As one might expect, the contrasts discussed so far are even sharper at the district level. For instance, employment generation per rural household is just about one person-day in Madhubani (Bihar) but as high as 111 days in Dungarpur district (Rajasthan). Similarly, while women's share of NREGA employment is above 80 per cent in most districts of Tamil Nadu, it is less than one per cent in five districts of Uttar Pradesh. The inter-district contrasts are illustrated in the graphic, with reference to the level of NREGA employment (measured, as before, in terms of person-days per rural household).

Behind these facts and figures is a simple yet powerful message about the NREGA. Within a year of the Act coming into force, the programme has been actively taken up in a small but significant number of districts (20 of them spent more than Rs.100 crore on NREGA in 2006-07). Further, field reports suggest that many of the anticipated benefits of employment guarantee are beginning to show in these pioneer districts: there is greater economic security, agricultural wages are rising, migration is slowing down, productive assets are being created, women have more economic independence, power equations are changing, and so on. The need of the hour is to extend these positive experiences to other districts.

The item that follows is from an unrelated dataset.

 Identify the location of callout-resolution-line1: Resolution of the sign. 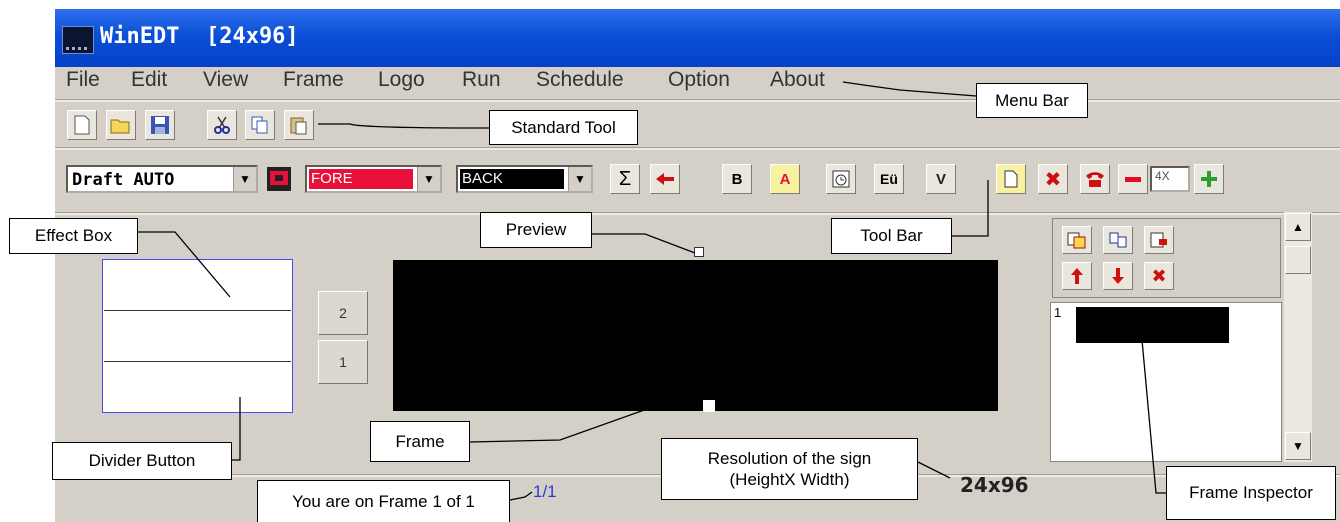
(790, 458).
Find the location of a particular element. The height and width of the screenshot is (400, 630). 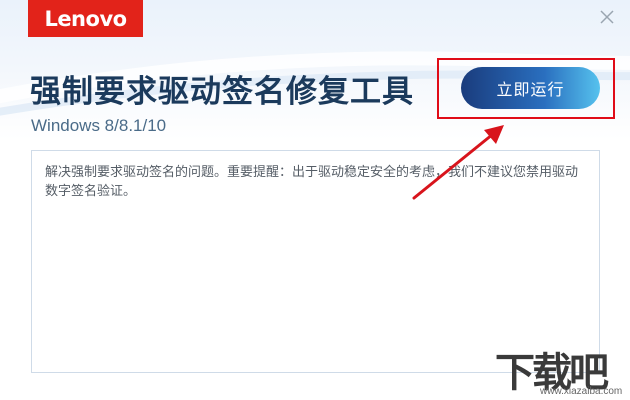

If Sarguja or Mandla or Banswara are able to spend more than Rs.100 crore on this programme in a single year, there is no reason why (say) Palamau or Kalahandi should not be able to do it.

Of course, it is also important to ensure that the reported expenditure levels actually correspond to "real" work and wages. Earlier employment programmes have left a long trail of fake muster rolls and embezzled money. However, there is growing evidence that firm enforcement of NREGA's extensive transparency safeguards can go a long way in preventing corruption.

Success stories in this respect are no longer confined to Rajasthan - the stronghold of India's "right to information movement". For instance, a recent verification of muster rolls in Sarguja and Koriya districts (of Chhattisgarh) conducted by students from Delhi University and Jawaharlal Nehru University, New Delhi, found that 95 per cent of the wages paid according to the muster rolls had actually been received by the concerned labourers. This is a significant achievement, especially in contrast with the massive levels of fraud observed in the same area two years ago under the NFFWP.

It would be naive to think that the long history of fraud in public works programmes has already come to an end. But recent experience shows that it is possible to remove mass corruption from NREGA. This calls for strict implementation of the transparency safeguards, as well as firm action whenever corruption is exposed. In these simple steps lies the future of the Act, and of all those for whom it is a new ray of hope.